Out of 230 microscopically confirmed P. falciparum cases enrolled in the study, 225 of them tested positive by PCR. 72.4% (163/225) and 27.6% (62/225) PCR positive samples were collected from high and low malaria transmission sites, respectively. The mean age of study participants was 17.8 ± 12.7 years and with an age range of 7 months–75 years old. The ratio of males to females was 1.27: 1. The prevalence of falciparum malaria was higher in children less than 15 years as compared with those ≥ 15 years old (AOR = 2.438, P = 0.005). No significant difference in P. falciparum infections in gender was observed (p > 0.05), (Table 2).

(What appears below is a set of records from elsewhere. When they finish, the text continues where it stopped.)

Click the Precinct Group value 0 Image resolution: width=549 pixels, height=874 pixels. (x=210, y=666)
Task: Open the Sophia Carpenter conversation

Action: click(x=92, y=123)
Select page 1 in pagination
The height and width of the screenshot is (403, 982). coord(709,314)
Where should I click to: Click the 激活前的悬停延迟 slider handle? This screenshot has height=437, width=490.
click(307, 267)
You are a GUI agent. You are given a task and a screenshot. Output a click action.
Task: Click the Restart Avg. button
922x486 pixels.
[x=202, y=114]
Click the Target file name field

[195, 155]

Genetic polymorphism of msp1 and msp2 genes
Msp1 genotyping was successful in 87% (141/163) and 88.7% (55/62) of samples collected from high and low transmission areas, respectively. Similarly, for msp2 genotyping, 85.3% (139/163) and 96.8% (60/62) samples were successfully genotyped from high and low transmission sites, respectively. The three allelic families of msp1 (K1, MAD20, and RO33) and FC27 and 3D7 of msp2 allelic families were identified in all study sites. There was no difference in the frequency of msp1 or msp2 allelic families by study sites (P > 0.05) (Table 3).
For msp1, the MAD20 allele was dominant; with a total of 87.2% (123/141), 25.5% (36/141), and 5% (7/141) of the samples from high transmission sites had MAD20, K1, and RO33 allelic families of msp1, respectively. Similarly, 92.7% (51/55), 14.5% (8/55), and 5.45% (3/55) samples collected from low malaria transmission settings had MAD20, K1, and RO33 msp1 allelic families, respectively. Multiclonal infections with K1 + MAD20, and MAD20 + R033 combinations were also observed. In the high transmission setting, K1 + MAD20 accounted for 14.9% (21/141) while the frequency of this allelic combination was 10.9%(6/55) in the low transmission setting (Fig. 2). Allelic combinations of K1 and RO33, and K1/MAD20/RO33 were not detected in any infection.

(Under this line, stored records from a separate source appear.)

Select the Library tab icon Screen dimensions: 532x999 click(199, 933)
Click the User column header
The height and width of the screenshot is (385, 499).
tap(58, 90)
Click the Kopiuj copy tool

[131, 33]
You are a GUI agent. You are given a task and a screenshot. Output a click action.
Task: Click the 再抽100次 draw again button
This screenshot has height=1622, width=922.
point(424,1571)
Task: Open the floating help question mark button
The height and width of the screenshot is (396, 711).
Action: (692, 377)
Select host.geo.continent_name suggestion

The fragment size of MAD 20 alleles observed in high malaria transmission area (103–308 bp) was similar to that seen in P. falciparum isolates from low malaria transmission site (103–295 bp). A similar pattern was also observed with the K1 alleles, where sizes in high malaria transmission ranged from 167 to 282 bp while those from low malaria transmission sites ranged from 167 to 269 bp. In addition, a similar pattern was observed in RO33 where P. falciparum isolates in high and low malaria transmission areas had fragment sizes of (160–162 bp) and (164–165 bp), respectively.
Both FC27 and 3D7 msp2 allelic types identified among the samples collected from both study sites. However; FC27 was the frequent allelic type in western Ethiopia. There was no difference in the frequency of this allele in high transmission 97.8% (136/139) and low transmission 98.3% (159/160) areas. Few multi-allelic infections combining 3D7 + FC27 families were detected (Fig. 3). FC27 fragment size ranging from (159–787 bp) and (144–488 bp) were identified among the isolates collected from high and low malaria transmission study sites, respectively. Similar pattern was also observed with the 3D7 alleles, where sizes in high malaria transmission areas ranged from 270 to 285 bp while those from low malaria transmission ranged from 276 to 288 bp.

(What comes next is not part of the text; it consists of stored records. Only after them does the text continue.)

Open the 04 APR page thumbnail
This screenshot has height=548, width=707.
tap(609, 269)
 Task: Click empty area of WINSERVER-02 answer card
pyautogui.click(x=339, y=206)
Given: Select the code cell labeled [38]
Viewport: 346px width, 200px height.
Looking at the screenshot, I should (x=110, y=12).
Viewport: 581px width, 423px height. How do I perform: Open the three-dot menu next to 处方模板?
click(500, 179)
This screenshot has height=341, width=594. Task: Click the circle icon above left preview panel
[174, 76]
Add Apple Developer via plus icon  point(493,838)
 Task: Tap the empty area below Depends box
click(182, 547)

In western Ethiopia, monoclonal P. falciparum infections were predominant, representing 82.3% (116/141) and 87.3% (48/55) of the samples genotyped for msp1 in high and low transmission sites, respectively. Similarly, 97.2% (135/139) and 96.7% (58/60) of isolates from high and low transmission areas were monoclonal msp2, respectively. No significant difference was observed in the proportion of msp1 or msp2 multiplicity of infection with sex, and age group of study participants and intensity of transmission (P > 0.05) (Table 4).
Plasmodium falciparum isolates collected from western Ethiopia had low mean MOI and there was no significant difference in mean MOI between high transmission (mean MOI = 1.104) and low transmission (mean MOI = 1.08) (p > 0.05). The expected heterozygosity of the msp1 gene was slightly higher in high malaria intensity sites (He = 0.17) than isolates from low malaria intensity (He = 0.12). On the other hand, heterozygosity of the msp2 gene was not different in both settings (Pfmsp2: 0.04; pfmsp2: 0.03), (Table 5).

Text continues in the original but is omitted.